▶ **What is expected**:
Convert the entries below into a Markdown table with two columns, Row and Line, numbering each non-blank line in order and leaving out any pictures.

==========

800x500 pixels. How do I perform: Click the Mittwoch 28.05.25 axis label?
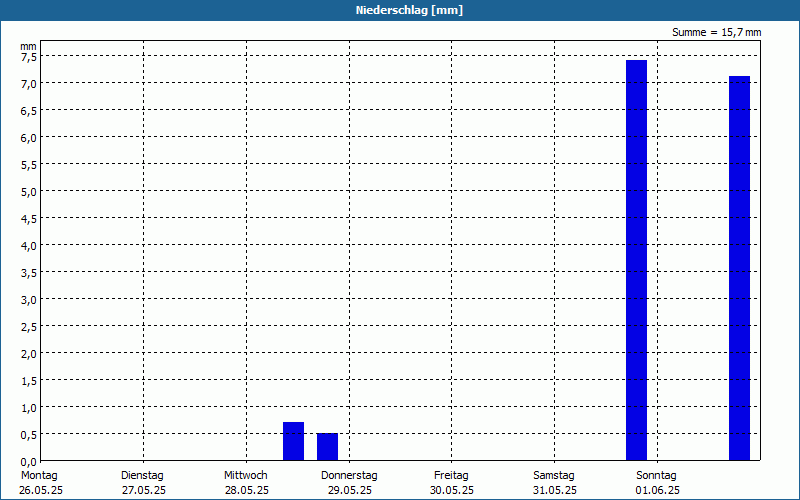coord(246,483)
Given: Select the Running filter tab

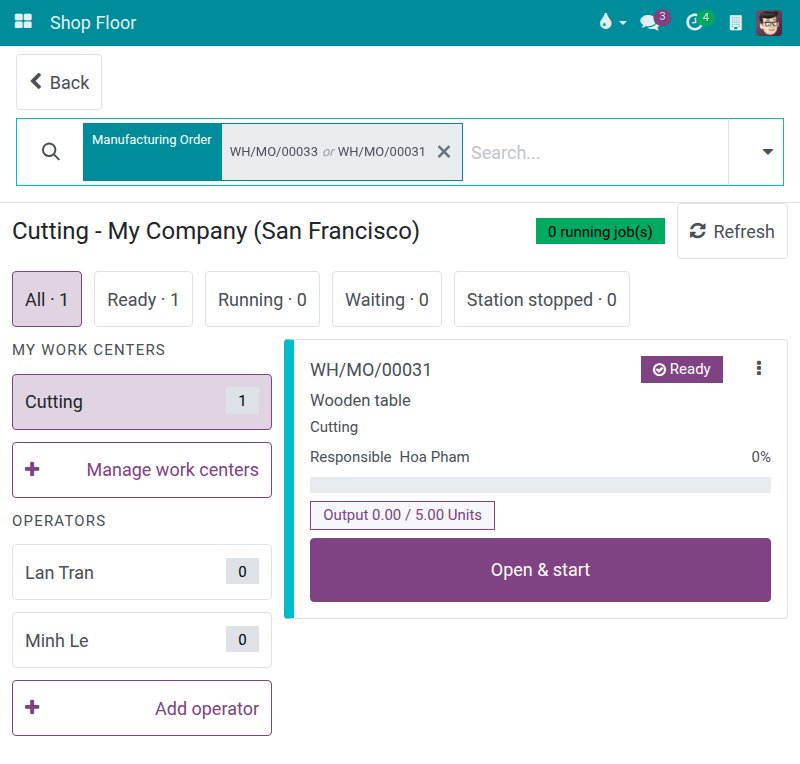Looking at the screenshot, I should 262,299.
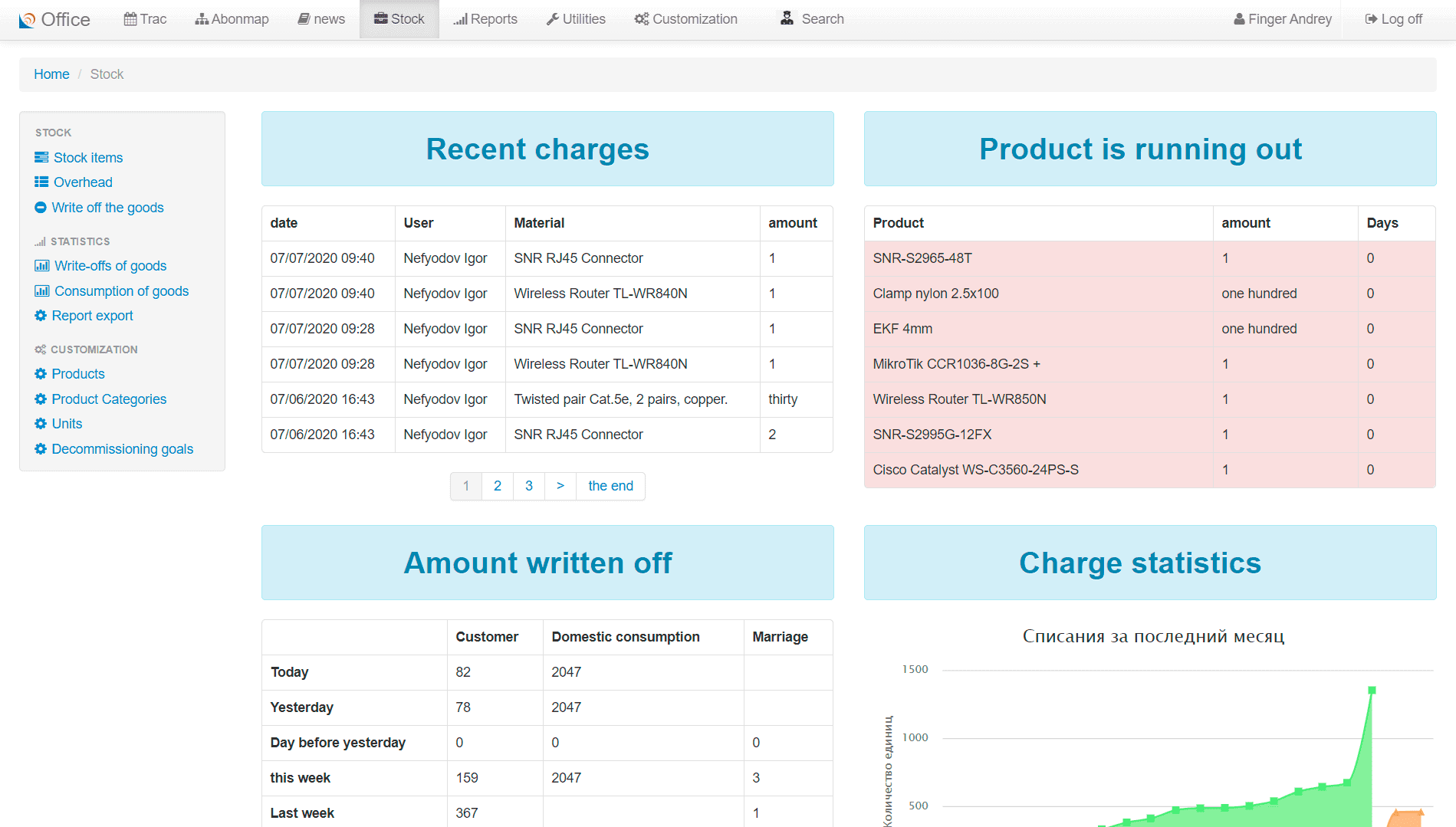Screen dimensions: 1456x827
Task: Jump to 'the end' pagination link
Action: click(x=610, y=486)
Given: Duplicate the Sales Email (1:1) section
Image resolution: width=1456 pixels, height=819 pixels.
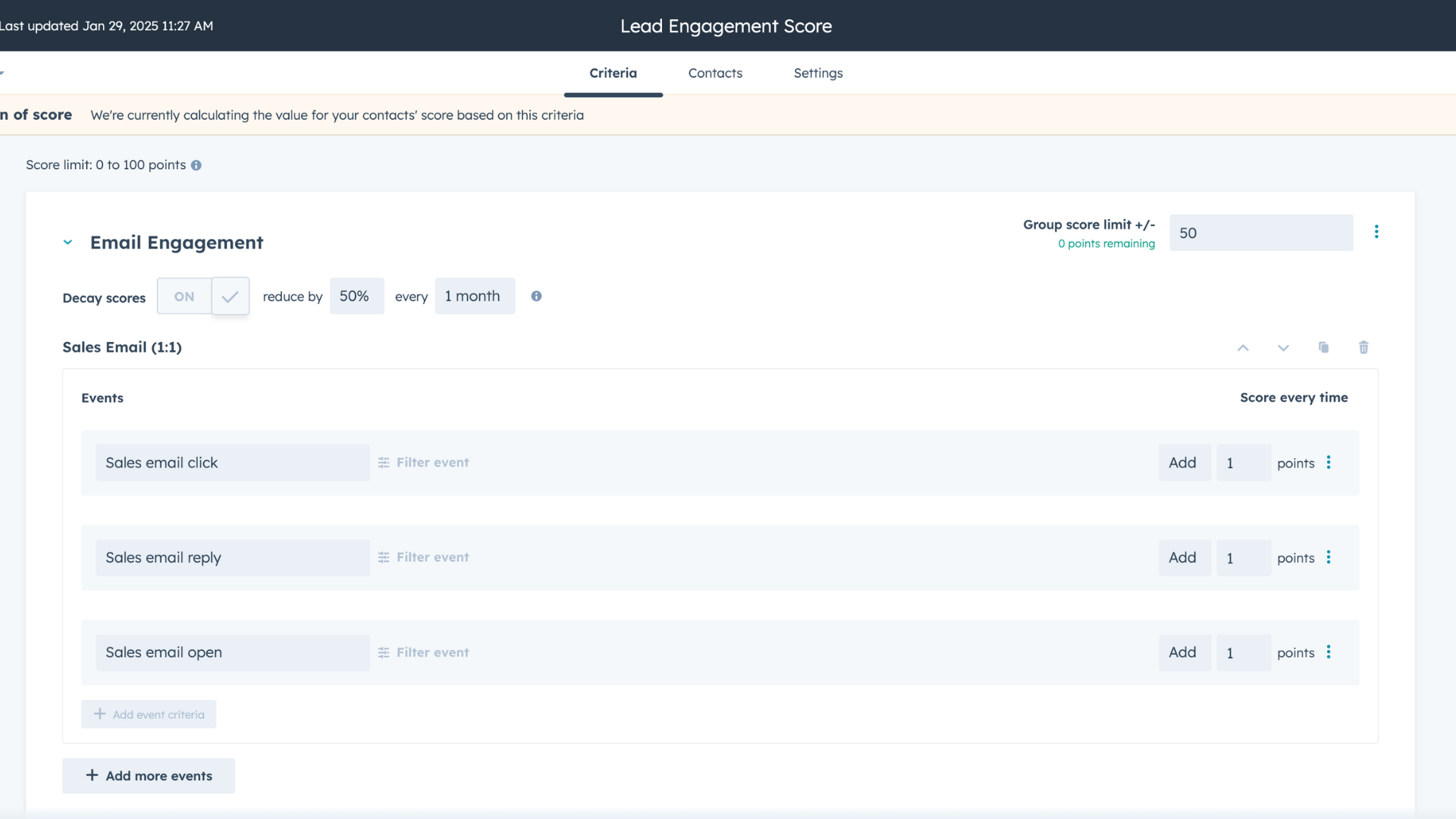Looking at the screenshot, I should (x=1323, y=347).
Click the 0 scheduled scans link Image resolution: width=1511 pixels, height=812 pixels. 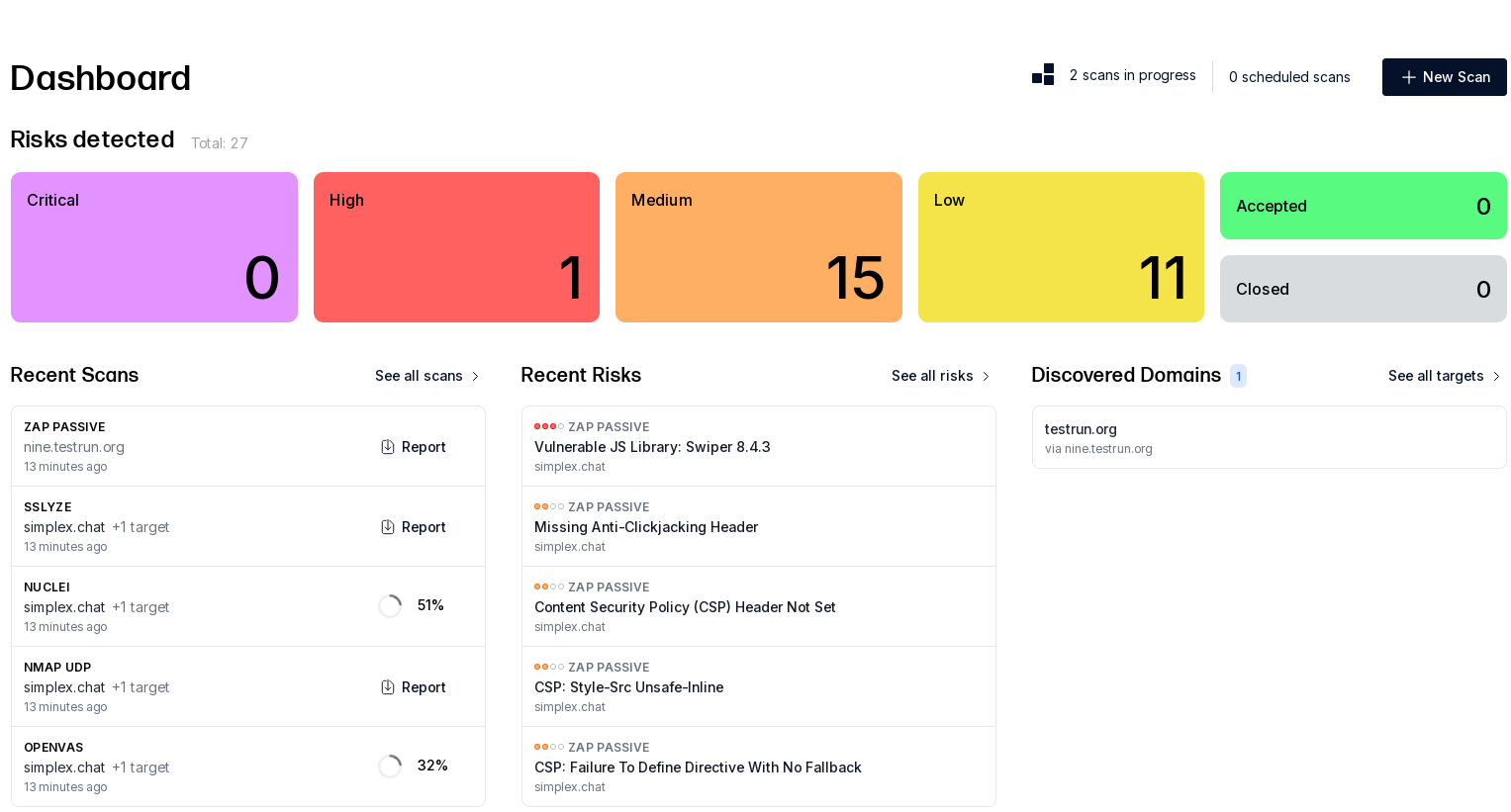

==========

▶ **Response for this exercise**:
| Row | Line |
|---|---|
| 1 | 800x500 pixels. How do I perform: Click the Mittwoch 28.05.25 axis label? |
| 2 | coord(246,483) |
| 3 | Given: Select the Running filter tab |
| 4 | Looking at the screenshot, I should 262,299. |
| 5 | Screen dimensions: 1456x827 |
| 6 | Task: Jump to 'the end' pagination link |
| 7 | Action: click(x=610, y=486) |
| 8 | Given: Duplicate the Sales Email (1:1) section |
| 9 | Image resolution: width=1456 pixels, height=819 pixels. |
| 10 | Looking at the screenshot, I should (x=1323, y=347). |
| 11 | Click the 0 scheduled scans link Image resolution: width=1511 pixels, height=812 pixels.  |